■ AVAILABLE DATA:
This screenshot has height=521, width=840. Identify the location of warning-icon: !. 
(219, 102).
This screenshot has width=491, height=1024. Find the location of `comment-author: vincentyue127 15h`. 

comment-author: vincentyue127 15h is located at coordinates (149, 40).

* * *

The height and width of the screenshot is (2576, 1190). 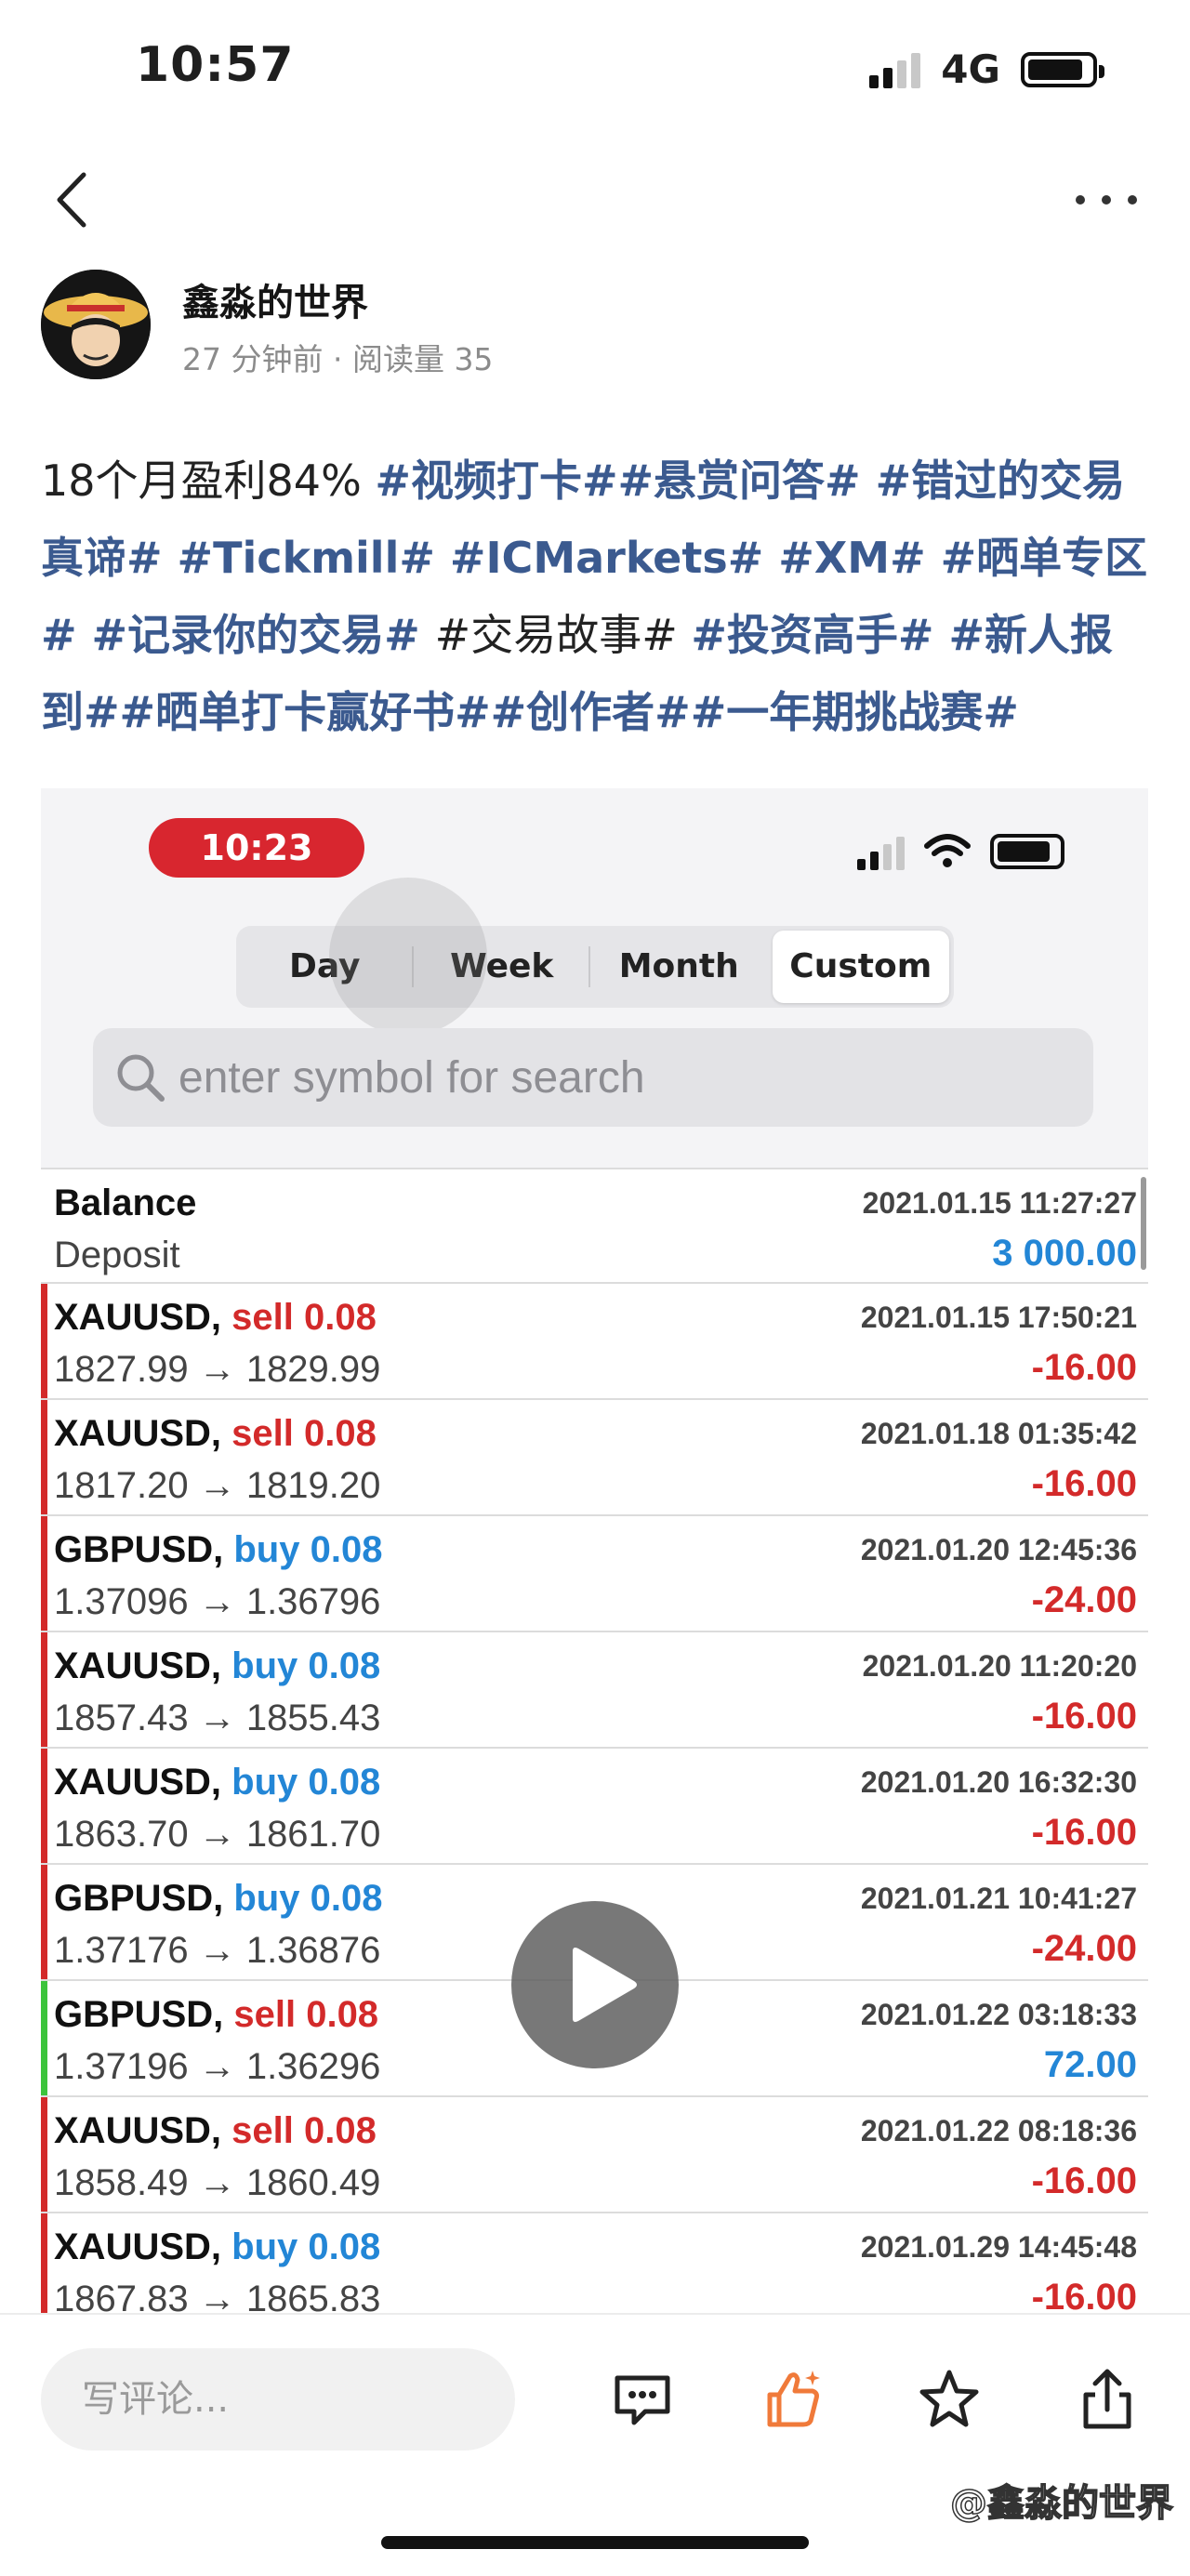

* * *

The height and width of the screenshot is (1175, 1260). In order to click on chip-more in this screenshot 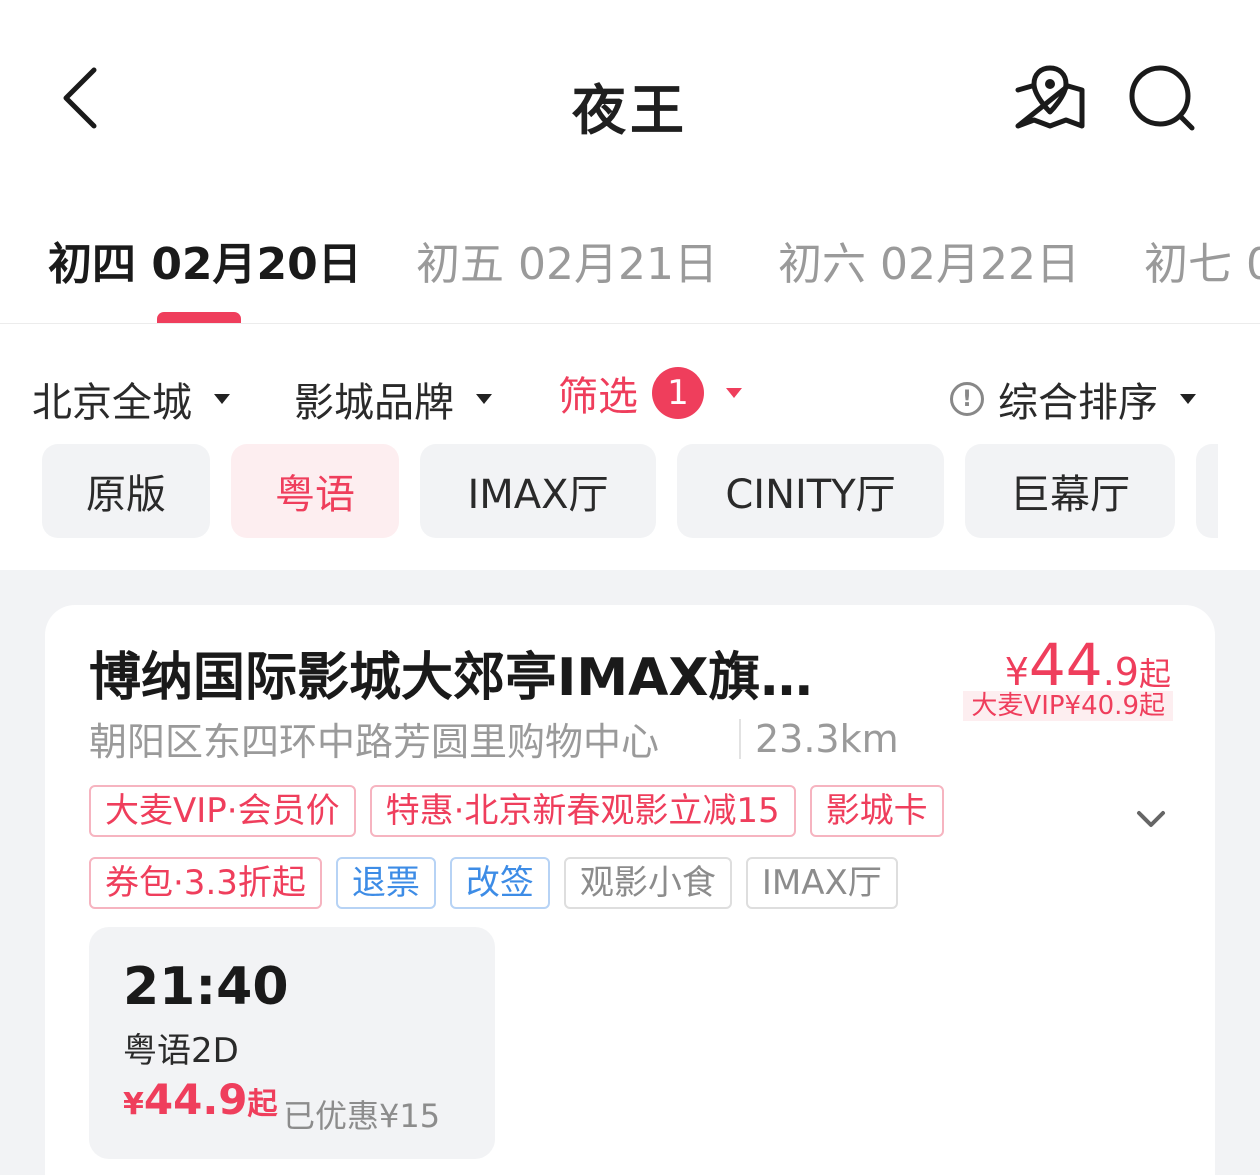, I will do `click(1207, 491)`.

■ THE TASK: Rewrite the rows from the one containing "This screenshot has height=521, width=840." through the one containing "(219, 102).", changing "location" to "position" and leaving everything else unchanged.

■ SOLUTION:
This screenshot has height=521, width=840. Identify the position of warning-icon: !. 
(219, 102).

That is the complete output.